- Decades:: 1870s; 1880s; 1890s; 1900s; 1910s;
- See also:: Other events of 1891; History of Romania; Timeline of Romanian history; Years in Romania;

= 1891 in Romania =

Events from the year 1891 in Romania. The year saw political instability and the fall of two governments, led by Gheorghe Manu and Ioan Emanoil Florescu, respectively.

==Incumbents==
- King: Carol I.
- Prime Minister:
  - Gheorghe Manu (until 15 February).
  - Ioan Emanoil Florescu (from 2 March until 29 December).
  - Lascăr Catargiu (from 29 December).

==Events==
- 3 January – The first edition of Unirea, the newspaper of the Romanian Greek Catholic Church, is published.
- 20 April – Romania issues its first commemorative stamps, to celebrate 25 years of the king's reign.
- 13 June – The first official train arrives at Bartolomeu railway station, the station having been inaugurated on 6 June.
- 2 November – Foundation of the Central University Library, Bucharest, as the Fundația Universitară Carol I (Carol I University Foundation).
- 15 November – Lascăr Catargiu visits Titu Maiorescu in his home for the first time in over a decade of mutual antipathy.
- 18 November – Catargiu, Iacob Lahovary and Constantin Olănescu resign from the cabinet, leaving Florescu without parliamentary backing.
- 9 December – The National Liberal Party and "Sincere Liberal" parliamentarians pass a motion of no confidence in the government.

==Popular culture==
===Poetry===
- Pui de lei ("Lion Cubs") is written and published by Ioan S. Nenițescu as part of a compilation entitled Pui de lei.
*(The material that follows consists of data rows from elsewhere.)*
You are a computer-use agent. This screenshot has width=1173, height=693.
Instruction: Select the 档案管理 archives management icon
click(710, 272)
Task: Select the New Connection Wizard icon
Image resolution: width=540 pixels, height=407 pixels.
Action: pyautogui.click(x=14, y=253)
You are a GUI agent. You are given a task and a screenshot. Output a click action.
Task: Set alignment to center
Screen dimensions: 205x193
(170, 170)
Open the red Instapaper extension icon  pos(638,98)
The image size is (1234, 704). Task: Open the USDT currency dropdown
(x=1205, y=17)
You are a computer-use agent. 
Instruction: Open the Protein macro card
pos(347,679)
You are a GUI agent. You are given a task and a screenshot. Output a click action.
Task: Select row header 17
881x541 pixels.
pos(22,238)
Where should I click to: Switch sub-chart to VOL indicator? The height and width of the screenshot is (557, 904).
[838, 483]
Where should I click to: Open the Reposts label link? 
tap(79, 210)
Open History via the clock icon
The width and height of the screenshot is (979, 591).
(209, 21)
Poesii eroice și naționale ("Lion cubs. Heroic and national poems").

==Births==
- 31 March – Ion Pillat, poet (died 1945).
- 4 April – Dumitru Cornilescu, translator of the Bible into Romanian (died 1975).
- 27 June – Andrei Magieru, theologian (died 1960).
- 2 August – Mihail Jora, composer (died 1971).
- 14 October – Gabriela Chaborski, chemist (died 1936}.
- 22 October – Dumitru S. Panaitescu, literary historian and critic, poet, essayist and fiction writer known as Perpessicius (died 1971).
- 3 December – Oscar Han, sculptor and writer (died 1976).

==Deaths==
- 16 May – Ion C. Brătianu, Prime Minister between 1876 and 1888 (born 1821).
- 19 August – Theodor Aman, painter, engraver and art professor (born 1831).
- 30 August – Emanoil Bacaloglu, mathematician, physicist and chemist (born 1830).